● **Data**
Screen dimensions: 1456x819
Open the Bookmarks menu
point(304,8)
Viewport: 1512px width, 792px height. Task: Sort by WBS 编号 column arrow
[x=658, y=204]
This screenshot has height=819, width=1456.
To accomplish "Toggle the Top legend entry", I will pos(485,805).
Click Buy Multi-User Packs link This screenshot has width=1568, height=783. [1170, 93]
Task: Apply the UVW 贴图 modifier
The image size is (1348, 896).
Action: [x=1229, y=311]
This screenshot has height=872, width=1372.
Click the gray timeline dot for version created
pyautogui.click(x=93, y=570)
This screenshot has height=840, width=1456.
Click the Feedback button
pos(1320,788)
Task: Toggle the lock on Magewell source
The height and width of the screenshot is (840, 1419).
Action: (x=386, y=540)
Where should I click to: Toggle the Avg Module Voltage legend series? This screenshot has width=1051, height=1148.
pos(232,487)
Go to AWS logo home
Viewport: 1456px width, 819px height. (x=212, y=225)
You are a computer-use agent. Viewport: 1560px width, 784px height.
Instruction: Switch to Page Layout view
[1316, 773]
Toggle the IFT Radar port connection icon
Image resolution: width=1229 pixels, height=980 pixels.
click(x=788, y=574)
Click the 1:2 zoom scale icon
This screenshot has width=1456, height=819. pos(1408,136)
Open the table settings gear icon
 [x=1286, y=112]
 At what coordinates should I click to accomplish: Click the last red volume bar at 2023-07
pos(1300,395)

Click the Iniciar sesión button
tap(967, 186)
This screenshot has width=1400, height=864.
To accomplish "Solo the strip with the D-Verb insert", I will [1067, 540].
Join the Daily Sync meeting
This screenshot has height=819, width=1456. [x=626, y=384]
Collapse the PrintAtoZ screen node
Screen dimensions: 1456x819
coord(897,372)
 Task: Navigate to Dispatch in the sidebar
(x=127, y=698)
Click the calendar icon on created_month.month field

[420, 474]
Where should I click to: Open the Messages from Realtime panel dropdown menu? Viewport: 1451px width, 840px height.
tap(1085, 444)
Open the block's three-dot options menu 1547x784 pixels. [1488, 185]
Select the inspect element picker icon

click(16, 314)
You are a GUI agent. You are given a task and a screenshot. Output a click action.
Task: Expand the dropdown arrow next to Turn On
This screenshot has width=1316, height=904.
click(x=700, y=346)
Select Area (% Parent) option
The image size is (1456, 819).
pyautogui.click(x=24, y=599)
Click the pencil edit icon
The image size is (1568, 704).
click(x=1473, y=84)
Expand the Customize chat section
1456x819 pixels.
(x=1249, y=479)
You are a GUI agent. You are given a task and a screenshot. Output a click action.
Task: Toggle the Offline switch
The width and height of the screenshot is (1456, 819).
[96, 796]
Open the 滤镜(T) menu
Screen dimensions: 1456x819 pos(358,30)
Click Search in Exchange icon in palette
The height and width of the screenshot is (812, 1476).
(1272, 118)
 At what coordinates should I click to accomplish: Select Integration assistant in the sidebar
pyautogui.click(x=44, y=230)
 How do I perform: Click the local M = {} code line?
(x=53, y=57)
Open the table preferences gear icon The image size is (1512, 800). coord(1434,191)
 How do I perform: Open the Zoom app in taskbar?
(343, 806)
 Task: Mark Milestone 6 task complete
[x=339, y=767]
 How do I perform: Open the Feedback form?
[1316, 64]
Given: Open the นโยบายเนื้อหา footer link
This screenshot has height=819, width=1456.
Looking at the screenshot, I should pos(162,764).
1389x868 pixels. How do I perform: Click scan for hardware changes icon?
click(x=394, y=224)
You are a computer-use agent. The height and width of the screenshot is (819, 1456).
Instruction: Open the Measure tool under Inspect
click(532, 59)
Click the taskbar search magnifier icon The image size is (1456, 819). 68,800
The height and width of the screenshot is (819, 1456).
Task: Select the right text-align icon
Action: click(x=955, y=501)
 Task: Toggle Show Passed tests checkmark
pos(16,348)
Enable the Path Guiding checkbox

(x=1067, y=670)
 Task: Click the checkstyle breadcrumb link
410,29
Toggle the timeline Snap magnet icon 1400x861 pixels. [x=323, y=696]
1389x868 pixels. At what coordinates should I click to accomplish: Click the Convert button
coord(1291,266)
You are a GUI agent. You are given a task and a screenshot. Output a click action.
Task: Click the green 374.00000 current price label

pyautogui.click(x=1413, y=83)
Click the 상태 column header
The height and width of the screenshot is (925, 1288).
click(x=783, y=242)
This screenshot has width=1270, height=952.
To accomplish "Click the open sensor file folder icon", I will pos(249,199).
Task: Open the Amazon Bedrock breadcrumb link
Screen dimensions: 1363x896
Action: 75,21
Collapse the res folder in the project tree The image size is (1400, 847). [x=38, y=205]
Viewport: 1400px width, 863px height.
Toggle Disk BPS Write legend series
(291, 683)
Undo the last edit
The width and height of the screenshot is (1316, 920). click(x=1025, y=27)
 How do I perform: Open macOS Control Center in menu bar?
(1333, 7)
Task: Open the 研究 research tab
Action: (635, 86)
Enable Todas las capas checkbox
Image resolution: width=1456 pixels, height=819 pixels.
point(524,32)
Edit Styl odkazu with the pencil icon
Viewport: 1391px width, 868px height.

● **Work to complete**
Each line above that contains the word "will" should be copied.

● **Exercise result**
To accomplish "Toggle the Top legend entry", I will pos(485,805).
To accomplish "Solo the strip with the D-Verb insert", I will [1067, 540].
To accomplish "Click the open sensor file folder icon", I will pos(249,199).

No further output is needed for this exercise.